(VORLIEGENDER TEXT):
++++++++

Und nun ihr beiden Frauen,
versucht den Knaben aus dem Kreis zu ziehen,
zu gleicher Zeit.
Die eine packe ihn am linken,
die andere am rechten Arm.
Es ist gewiss,

die rechte Mutter wird die rechte Kraft besitzen,
den Knaben aus dem Kreis zu sich zu ziehen.“

Die Frauen tun wie geheißen. Haitang fasst den Knaben nur sanft an. Frau Ma zieht ihn brutal zu sich hinüber. Der Kaiser weist auf Haitang und bemerkt. Dass diese Frau nicht die Mutter sein kann. Sonst wäre es ihr wohl gelungen, den Knaben aus dem Kreis zu ziehen. Die Frauen sollen den Versuch wiederholen. Wieder zieht Frau Ma den Knaben zu sich. Kritisch beobachtet der Kaiser, dass Haitang nicht die geringste Anstrengung unternimmt, das Kind auf dem Kreis zu sich herüberzuziehen. Was bedeutet das?

++++++++

(DATENAUSZÜGE):
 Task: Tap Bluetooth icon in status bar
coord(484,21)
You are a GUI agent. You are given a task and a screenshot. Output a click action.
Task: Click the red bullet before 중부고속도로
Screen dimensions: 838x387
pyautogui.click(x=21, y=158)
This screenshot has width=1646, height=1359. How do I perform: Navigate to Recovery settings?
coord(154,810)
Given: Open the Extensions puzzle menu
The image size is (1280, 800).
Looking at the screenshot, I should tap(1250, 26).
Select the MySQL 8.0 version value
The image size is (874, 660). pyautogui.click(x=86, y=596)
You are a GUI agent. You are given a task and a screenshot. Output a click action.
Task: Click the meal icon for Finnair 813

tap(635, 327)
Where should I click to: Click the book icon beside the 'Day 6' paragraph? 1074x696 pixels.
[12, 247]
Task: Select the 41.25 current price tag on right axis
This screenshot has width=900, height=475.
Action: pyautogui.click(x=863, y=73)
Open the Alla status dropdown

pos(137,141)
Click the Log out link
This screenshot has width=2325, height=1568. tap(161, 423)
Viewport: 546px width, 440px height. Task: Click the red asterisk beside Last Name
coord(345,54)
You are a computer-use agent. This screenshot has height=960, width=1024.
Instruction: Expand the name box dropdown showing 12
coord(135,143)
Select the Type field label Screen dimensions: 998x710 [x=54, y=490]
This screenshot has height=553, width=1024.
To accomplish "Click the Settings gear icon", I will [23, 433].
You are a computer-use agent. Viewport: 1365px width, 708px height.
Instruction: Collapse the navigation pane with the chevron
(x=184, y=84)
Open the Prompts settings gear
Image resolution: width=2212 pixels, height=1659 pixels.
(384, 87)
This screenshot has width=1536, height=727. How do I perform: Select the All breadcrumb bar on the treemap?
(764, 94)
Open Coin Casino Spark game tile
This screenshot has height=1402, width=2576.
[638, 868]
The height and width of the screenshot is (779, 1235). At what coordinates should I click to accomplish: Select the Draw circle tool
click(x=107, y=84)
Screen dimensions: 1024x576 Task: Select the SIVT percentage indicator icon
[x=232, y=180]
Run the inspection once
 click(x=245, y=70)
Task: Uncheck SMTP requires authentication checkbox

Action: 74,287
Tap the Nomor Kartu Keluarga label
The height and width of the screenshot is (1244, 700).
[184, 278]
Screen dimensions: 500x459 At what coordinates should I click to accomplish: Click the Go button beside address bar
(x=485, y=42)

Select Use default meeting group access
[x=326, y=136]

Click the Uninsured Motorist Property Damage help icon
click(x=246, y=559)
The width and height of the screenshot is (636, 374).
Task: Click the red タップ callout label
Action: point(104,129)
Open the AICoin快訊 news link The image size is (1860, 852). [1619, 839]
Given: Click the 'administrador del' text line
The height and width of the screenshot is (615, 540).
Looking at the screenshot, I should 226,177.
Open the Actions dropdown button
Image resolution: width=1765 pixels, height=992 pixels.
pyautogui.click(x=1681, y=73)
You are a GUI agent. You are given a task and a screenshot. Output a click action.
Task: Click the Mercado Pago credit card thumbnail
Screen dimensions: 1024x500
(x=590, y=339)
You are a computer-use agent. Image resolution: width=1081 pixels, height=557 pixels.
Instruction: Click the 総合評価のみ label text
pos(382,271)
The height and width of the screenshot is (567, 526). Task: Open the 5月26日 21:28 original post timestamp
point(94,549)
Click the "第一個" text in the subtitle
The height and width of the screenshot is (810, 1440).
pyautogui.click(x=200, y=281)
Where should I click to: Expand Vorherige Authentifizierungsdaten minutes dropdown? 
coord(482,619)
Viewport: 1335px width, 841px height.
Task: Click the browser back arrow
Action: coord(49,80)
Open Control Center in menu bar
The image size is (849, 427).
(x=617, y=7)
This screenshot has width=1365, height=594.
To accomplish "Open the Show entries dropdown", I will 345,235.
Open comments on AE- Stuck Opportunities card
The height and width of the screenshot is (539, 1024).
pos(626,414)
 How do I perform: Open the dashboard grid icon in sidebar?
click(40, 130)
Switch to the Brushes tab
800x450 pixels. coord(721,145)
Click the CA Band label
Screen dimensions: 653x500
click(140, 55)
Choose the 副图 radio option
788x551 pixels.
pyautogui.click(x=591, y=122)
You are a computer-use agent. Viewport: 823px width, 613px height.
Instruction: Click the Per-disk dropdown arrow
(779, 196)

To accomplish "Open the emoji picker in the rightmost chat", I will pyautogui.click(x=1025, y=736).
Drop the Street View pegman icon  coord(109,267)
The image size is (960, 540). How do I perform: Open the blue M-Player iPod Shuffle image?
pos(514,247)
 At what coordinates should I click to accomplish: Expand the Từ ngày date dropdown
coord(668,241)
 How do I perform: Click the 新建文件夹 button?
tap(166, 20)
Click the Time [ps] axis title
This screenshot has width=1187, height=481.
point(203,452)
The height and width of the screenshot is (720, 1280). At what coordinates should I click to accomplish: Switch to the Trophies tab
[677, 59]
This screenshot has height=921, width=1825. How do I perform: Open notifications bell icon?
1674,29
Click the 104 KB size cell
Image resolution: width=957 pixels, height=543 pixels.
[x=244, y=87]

++++++++

(ARBEITSAUFTRAG A): Nenne alle Figuren, die im Absatz des vorliegenden Textes ab „Die Frauen tun wie geheißen“ vorkommen.
(ARBEITSAUFTRAG B): Schreibe aus dem vorliegenden Text die Stelle von „die rechte Mutter“ bis „Was bedeutet das?“ wörtlich ab.
(ARBEITSAUFTRAG C): Wie fasst Haitang den Knaben laut dem vorliegenden Text an?

(LÖSUNG A): Haitang, Frau Ma, der Kaiser, der Knabe (das Kind)

(LÖSUNG B):
die rechte Mutter wird die rechte Kraft besitzen,
den Knaben aus dem Kreis zu sich zu ziehen.“

Die Frauen tun wie geheißen. Haitang fasst den Knaben nur sanft an. Frau Ma zieht ihn brutal zu sich hinüber. Der Kaiser weist auf Haitang und bemerkt. Dass diese Frau nicht die Mutter sein kann. Sonst wäre es ihr wohl gelungen, den Knaben aus dem Kreis zu ziehen. Die Frauen sollen den Versuch wiederholen. Wieder zieht Frau Ma den Knaben zu sich. Kritisch beobachtet der Kaiser, dass Haitang nicht die geringste Anstrengung unternimmt, das Kind auf dem Kreis zu sich herüberzuziehen. Was bedeutet das?

(LÖSUNG C): Nur sanft.